On the OMU side, use command opcpolicy –download –pol_group to download any policy group, or just do a complete download using opccfgdwn. Copy the download directory to OBM and call

      ConfigExchange -user user –pw password -uploadOM -input myDownloadDir

The tool will upload everything it understands — policies, policy groups and instrumentation. It’s best you verify whether the policies should be adapted when used with OBM. For that, call

      ConfigExchange -user user –pw password -check –pf myDownloadDir –logfile myAdaptationHints

“Sounds good, but what about the policy groups? You said a policy group is an aspect. Are you sure?”

Maybe I’ve simplified it a bit too much. An aspect has versioning, also you can set policy parameters on the aspect level, and an aspect has a CI-type dependency. But similar to OMU policy groups, you can link policies and instrumentation to it, it can be hierarchical, and you can assign and deploy it to nodes.

“So why not automatically convert a policy group into an aspect when uploading from OMU to OBM?”

The policy groups are uploaded, just look in the OBM template group UI. But an auto-conversion sounds like too much magic behind the scenes. It’s unlikely that you’d organize your aspects exactly like your policy groups, not with the new possibilities you get with policy and aspect parameters, similar to adjusting to the new paradigm of working CI-centric instead of node-centric. Unlike with OMU, you now can assign config to CI types like databases, instead of being forced to assign it to the node the database is hosted on.

Anyway, starting to work in OMU style is not a bad idea. Over time, you’ll find out where parameters can simplify matters and thereby reduce the number of required policies. Whether to work CI-centric or node-centric is often a question of taste. The more you model your IT environment in the RTSM, the more a CI-centric approach makes sense.

 “I see, but what about task automation – command-line tools to do config assignments? Thinking about OMU’s opcnode —assign_pol_group or opcpolicy –list_pol_assigns?”

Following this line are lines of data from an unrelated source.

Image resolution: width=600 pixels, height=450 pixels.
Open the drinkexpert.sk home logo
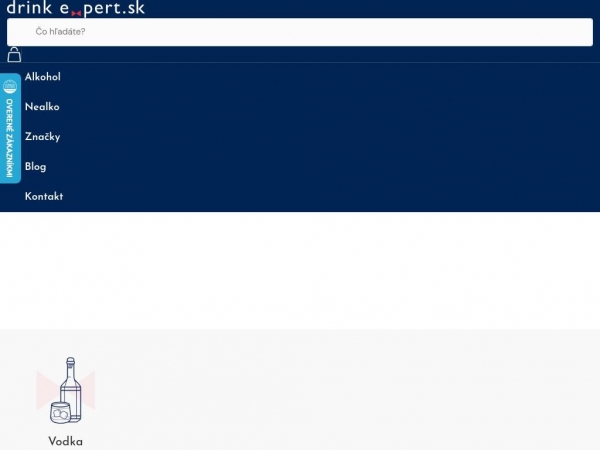point(76,8)
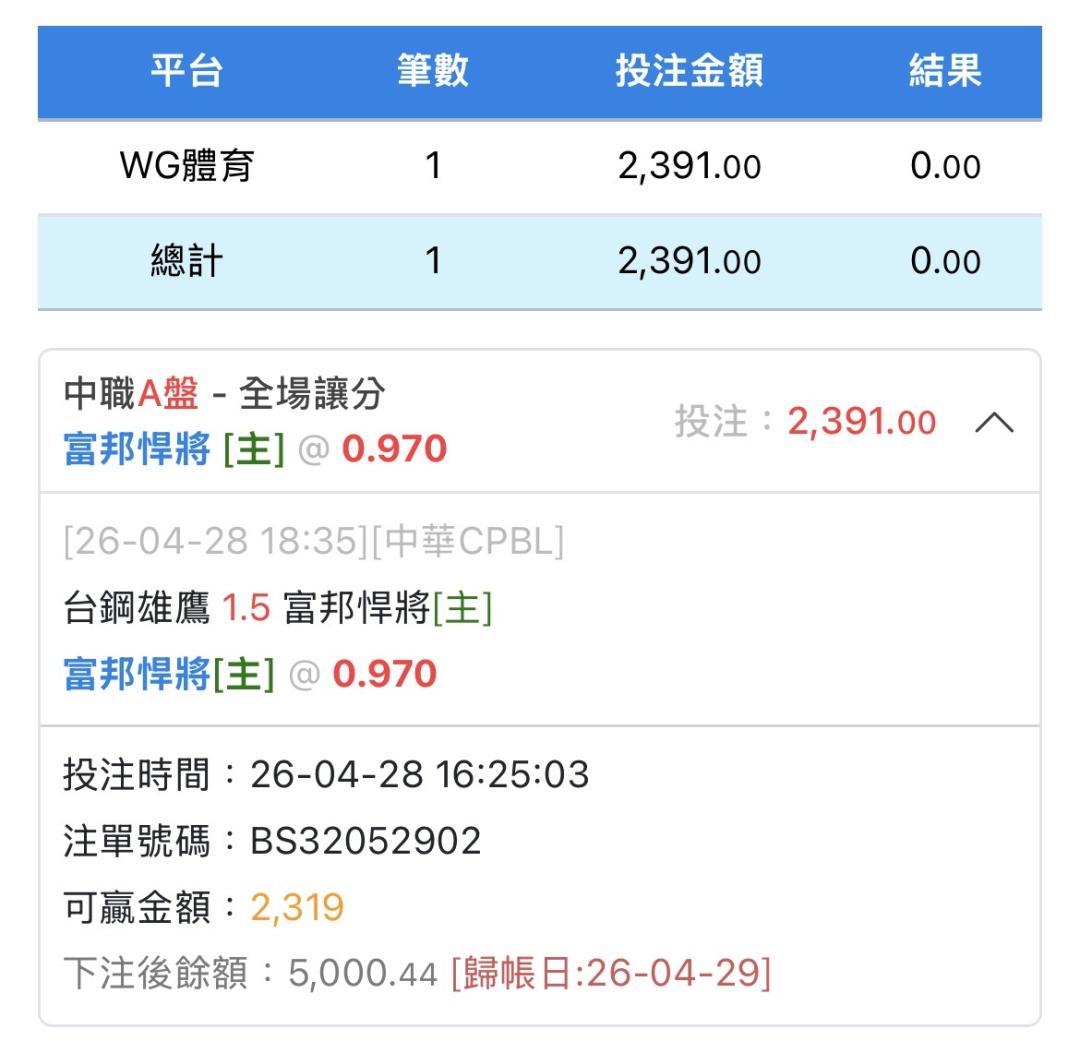
Task: Click the 下注後餘額 5,000.44 balance
Action: [x=362, y=973]
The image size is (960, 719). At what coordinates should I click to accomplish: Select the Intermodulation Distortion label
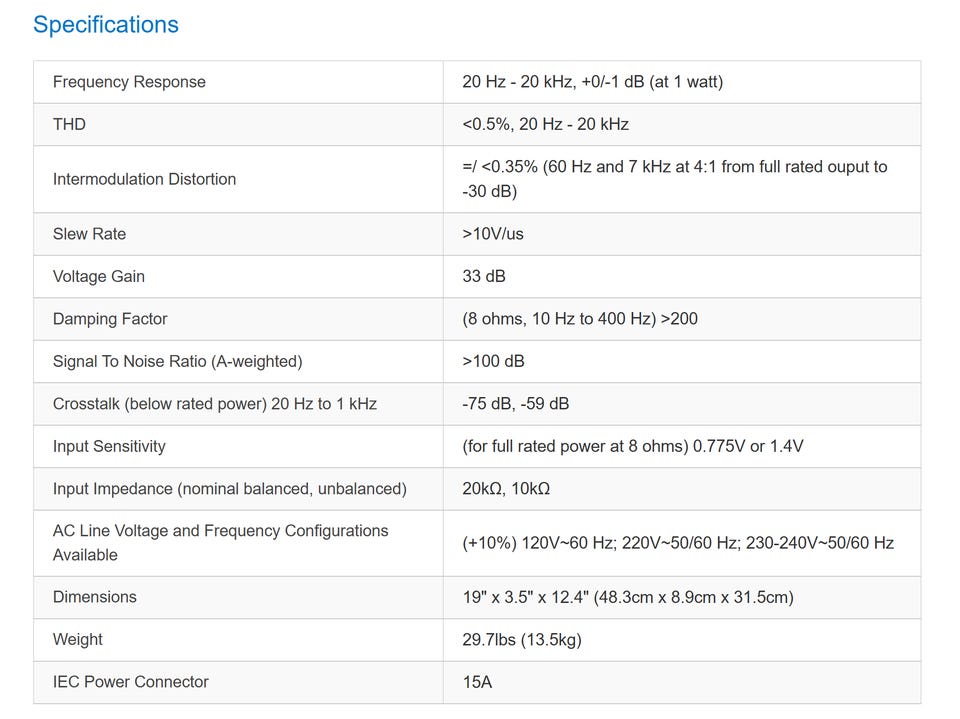pyautogui.click(x=144, y=179)
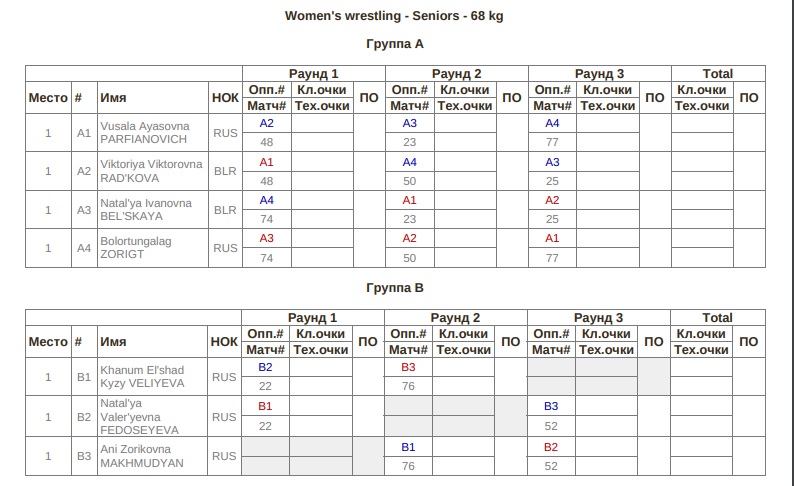
Task: Select Parfianovich's Round 3 opponent A4 link
Action: [552, 123]
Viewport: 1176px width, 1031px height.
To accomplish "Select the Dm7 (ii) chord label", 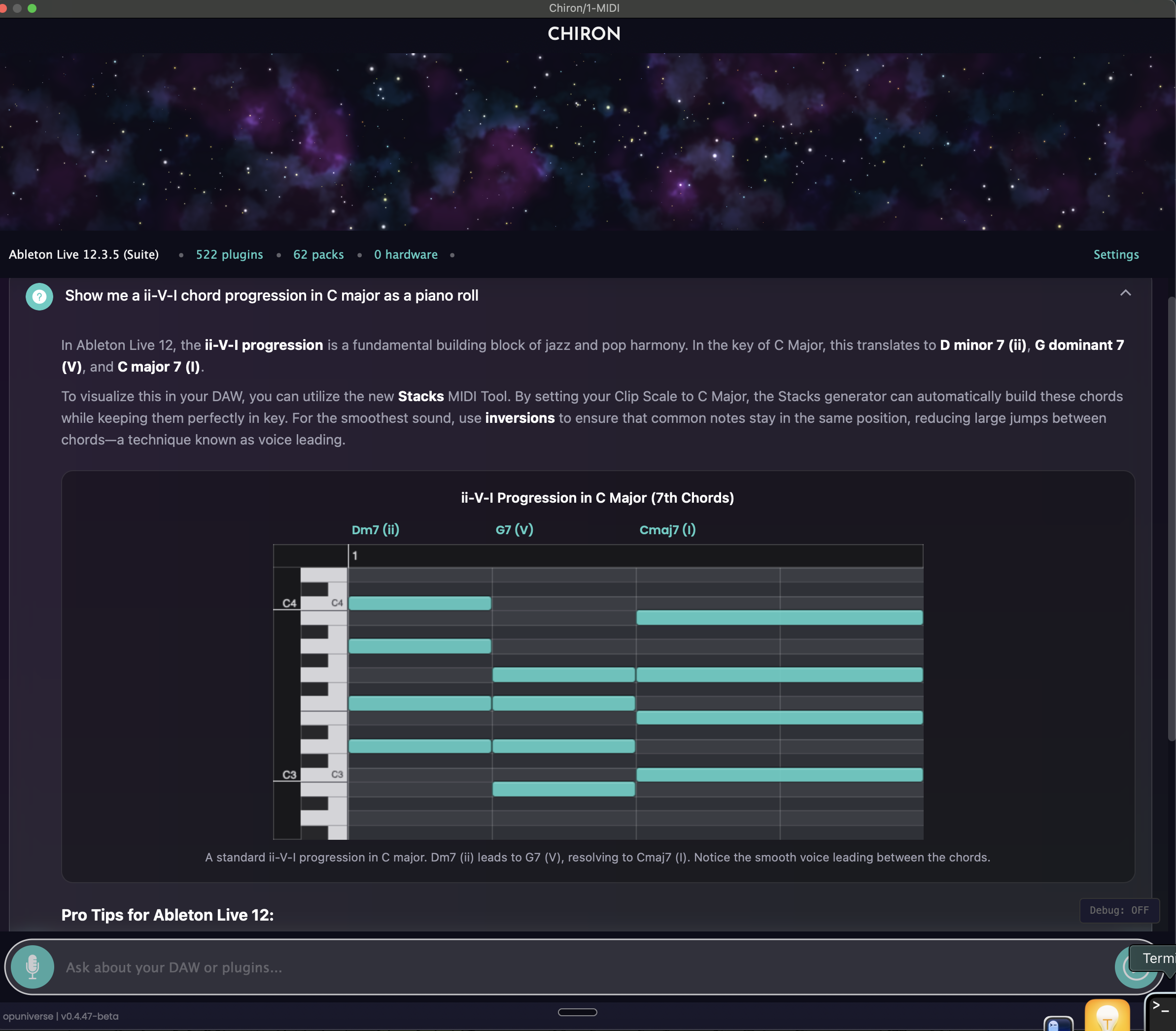I will (375, 529).
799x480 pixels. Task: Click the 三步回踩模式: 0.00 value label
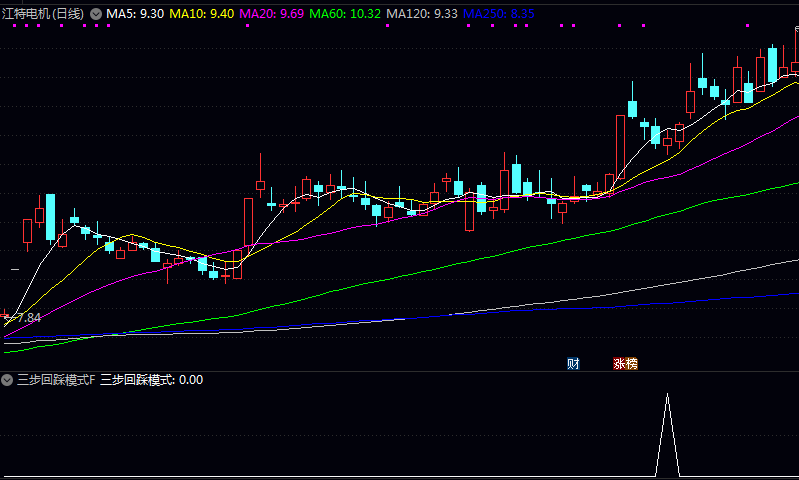pos(152,380)
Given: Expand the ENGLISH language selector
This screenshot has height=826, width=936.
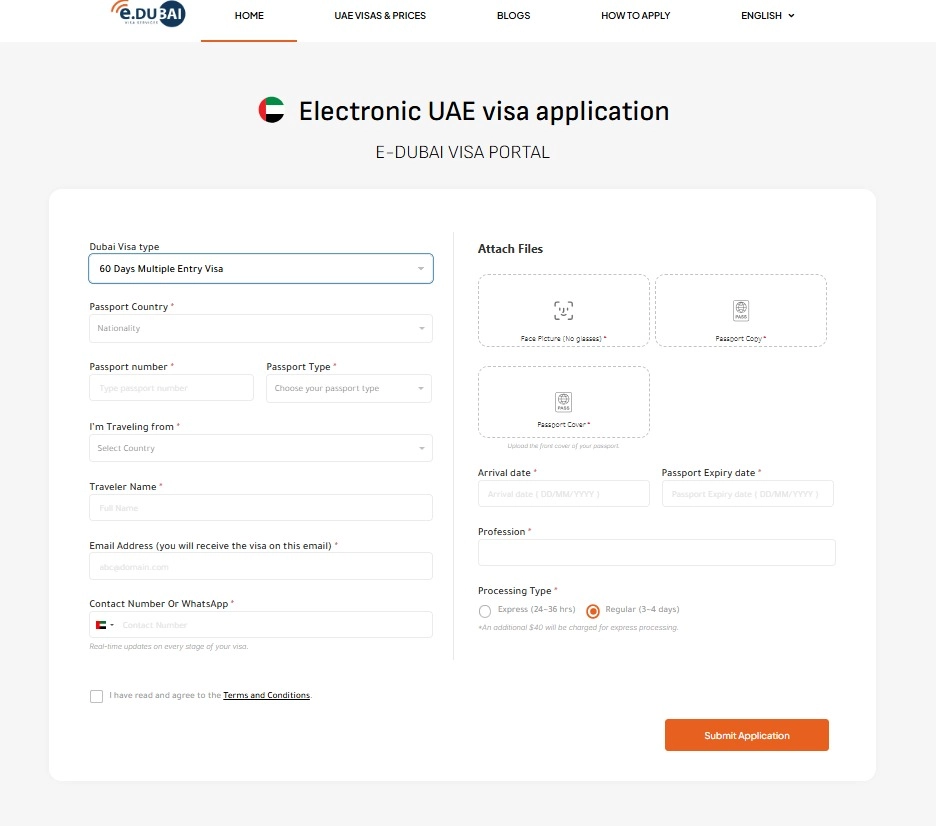Looking at the screenshot, I should coord(767,16).
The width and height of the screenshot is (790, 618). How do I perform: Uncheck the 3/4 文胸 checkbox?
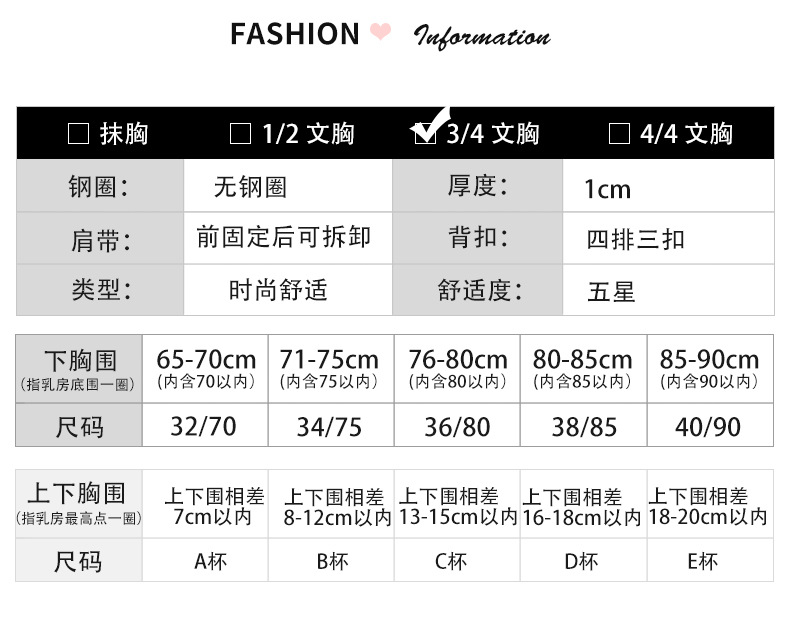coord(426,134)
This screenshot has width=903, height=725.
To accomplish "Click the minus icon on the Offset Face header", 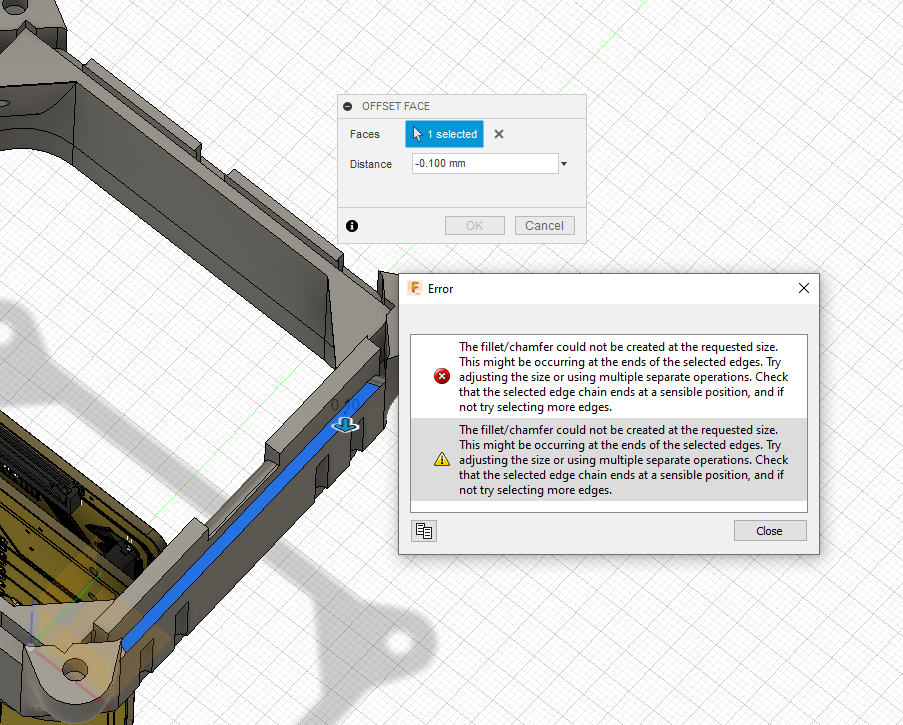I will (347, 106).
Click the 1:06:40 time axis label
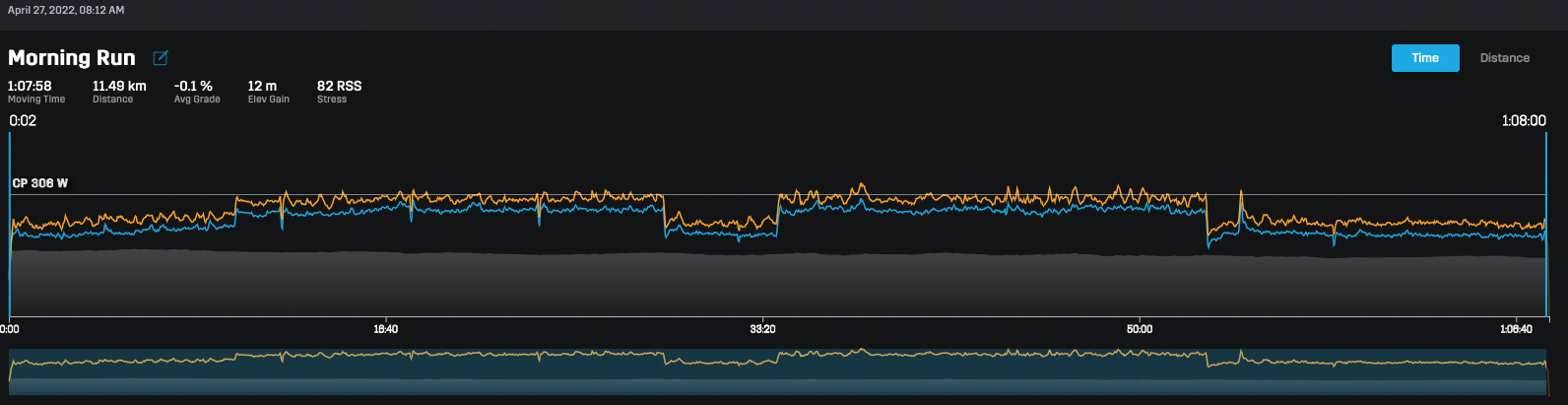The image size is (1568, 405). pyautogui.click(x=1515, y=329)
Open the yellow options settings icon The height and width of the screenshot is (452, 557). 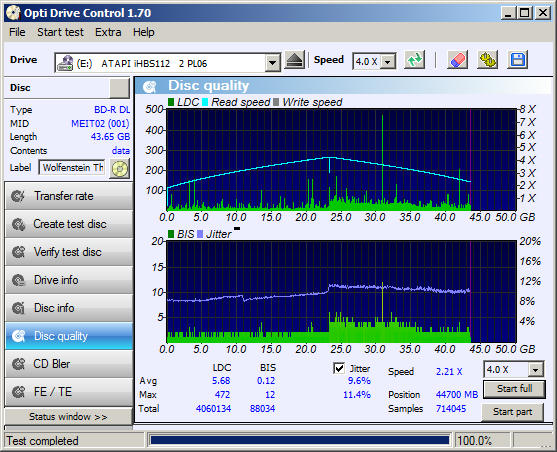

We’re not yet there, but working on it. Have a look on the OBM command ConfigWsTool which can do certain assignments, and there will be more to come.


“Ok, so far so good. Now what about the link to the agent. How does one transform assignments into policy deployments?”

First of all, the command line tools ovpolicy and ovdeploy are the same as on OMU. OBM server also has an Operations agent installed, delivering such utilities. Secondly, OBM has a command to deploy the configuration, like OMU’s opcragt –distrib. For example, call:

      opr-agt –user user –password password –deploy -force –node_group myGroup

Besides that, there is only one more thing to keep in mind: Config assignment and config deployment are executed immediately one after the other — at least if you don’t change the default behavior to suspend-mode. And in case of failed or suspended deployment jobs, OBM has another command line utility. For instance, you can run suspended jobs within a maintenance window at the weekend using:

      opr-jobs –user user –password password –start –suspended –node_group myGroup


That’s all for now. I think we’re done with our little tour.

“Thank you. I think I’ll give OBM a try.”